#### [What you are asked to do]
From the data that follows, set down exactly the lines from the one with "The width and" through the one with "Select the number 5 box", counting both. Pictures stay out.

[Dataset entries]
--*--

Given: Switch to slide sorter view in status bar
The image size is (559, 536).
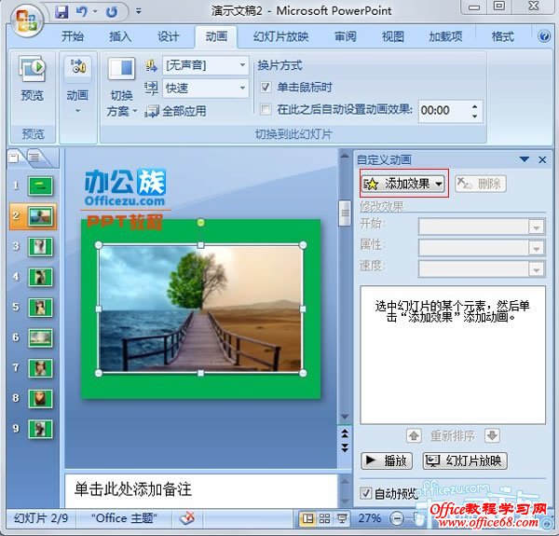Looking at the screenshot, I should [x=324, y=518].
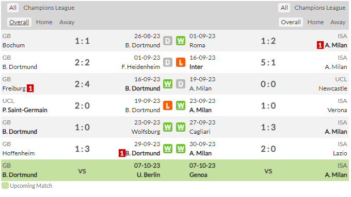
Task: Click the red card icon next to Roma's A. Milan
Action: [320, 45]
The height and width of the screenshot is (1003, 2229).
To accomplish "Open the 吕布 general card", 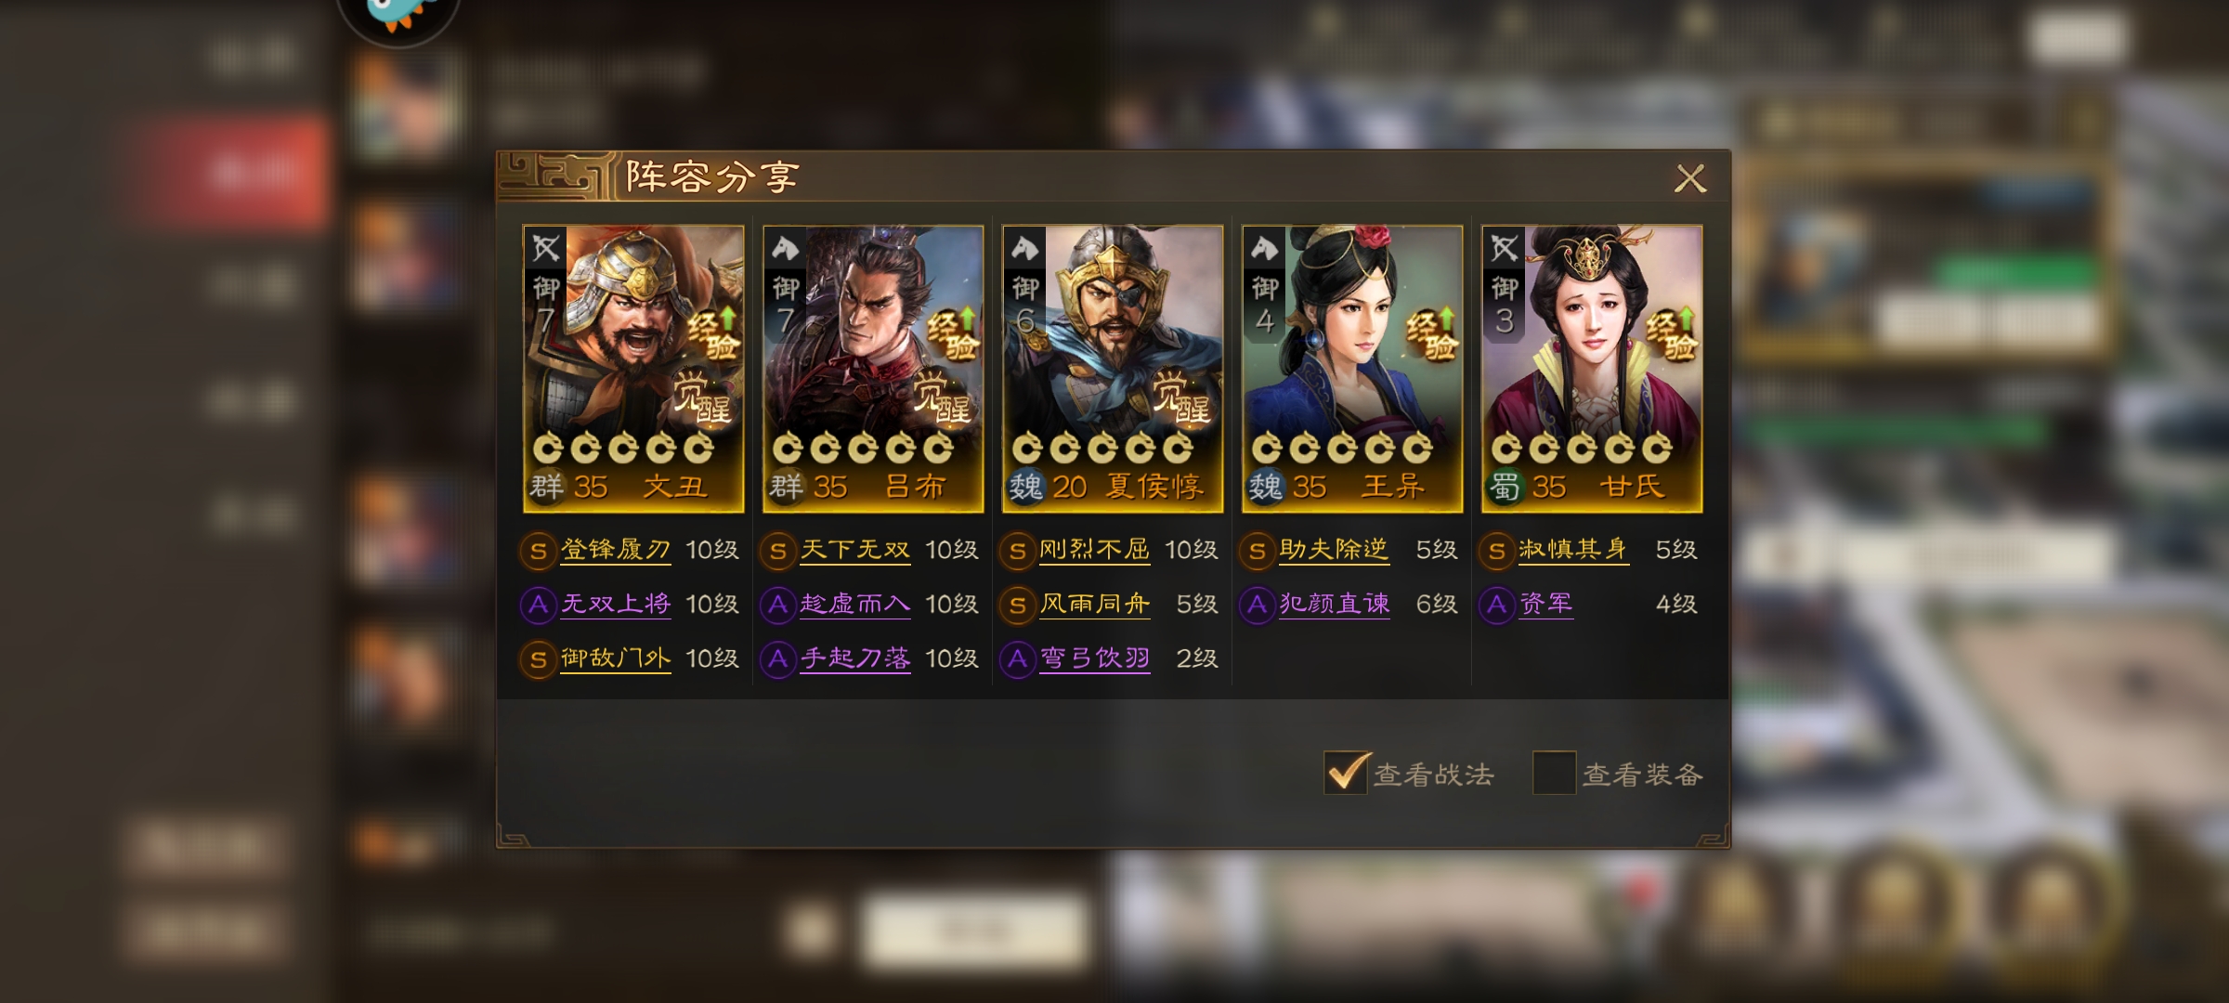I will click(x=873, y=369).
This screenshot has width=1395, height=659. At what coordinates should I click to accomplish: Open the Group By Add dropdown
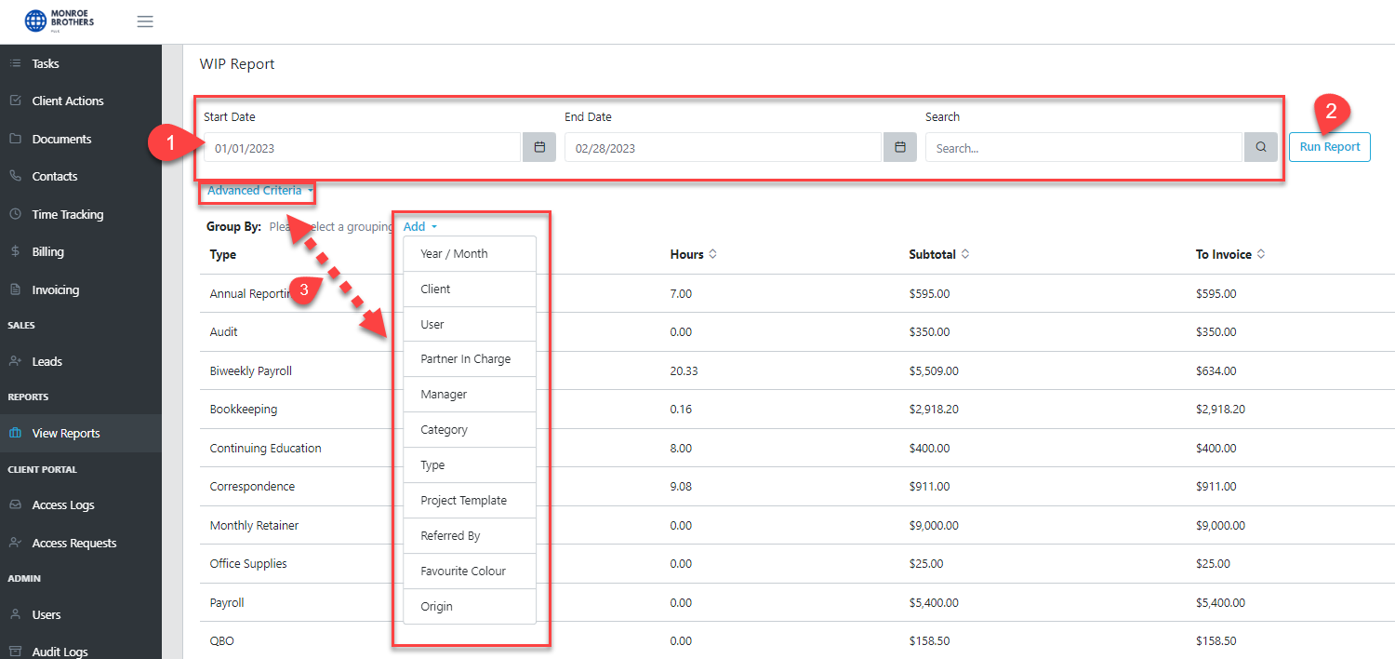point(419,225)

--*--

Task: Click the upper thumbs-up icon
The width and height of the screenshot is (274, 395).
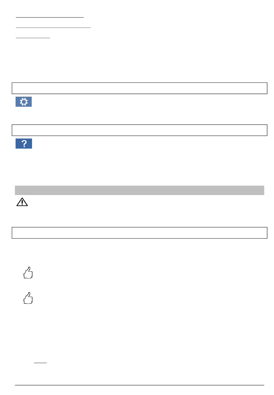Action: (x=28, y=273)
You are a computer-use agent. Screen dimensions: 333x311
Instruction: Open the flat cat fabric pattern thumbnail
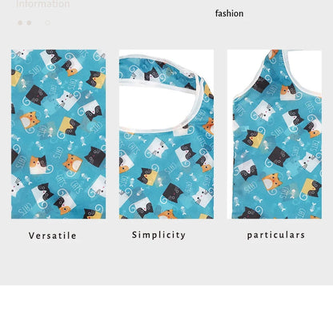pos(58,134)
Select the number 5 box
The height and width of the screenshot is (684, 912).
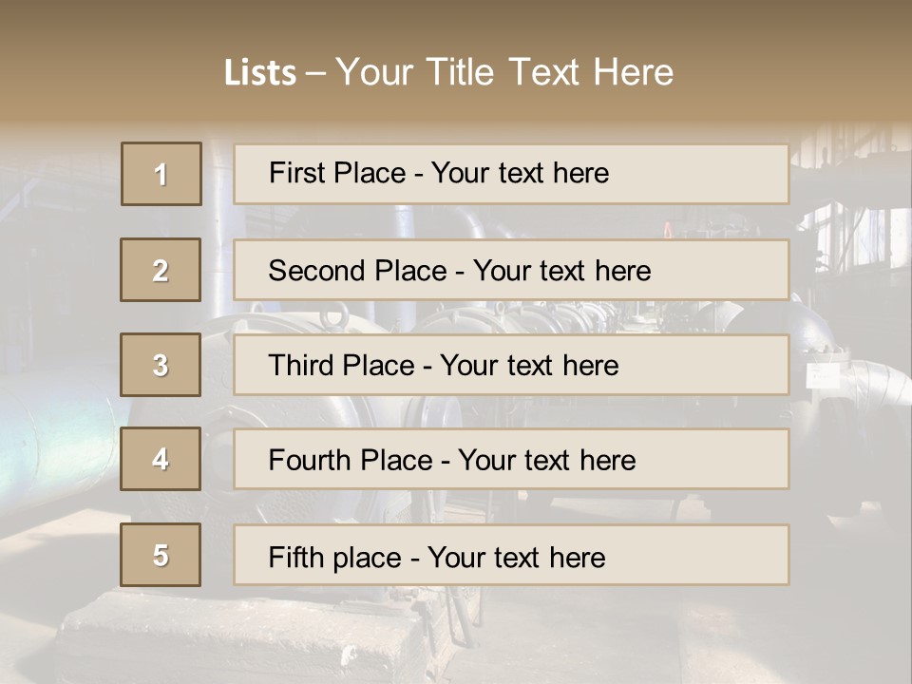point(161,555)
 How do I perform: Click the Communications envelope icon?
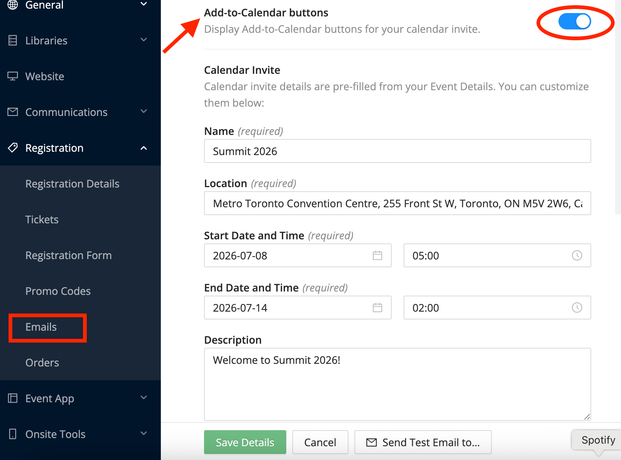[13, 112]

--*--

#### [Exercise output]
The width and height of the screenshot is (274, 395).
Action: (x=28, y=273)
You are a computer-use agent. Screen dimensions: 333x311
Instruction: Open the flat cat fabric pattern thumbnail
pos(58,134)
Select the number 5 box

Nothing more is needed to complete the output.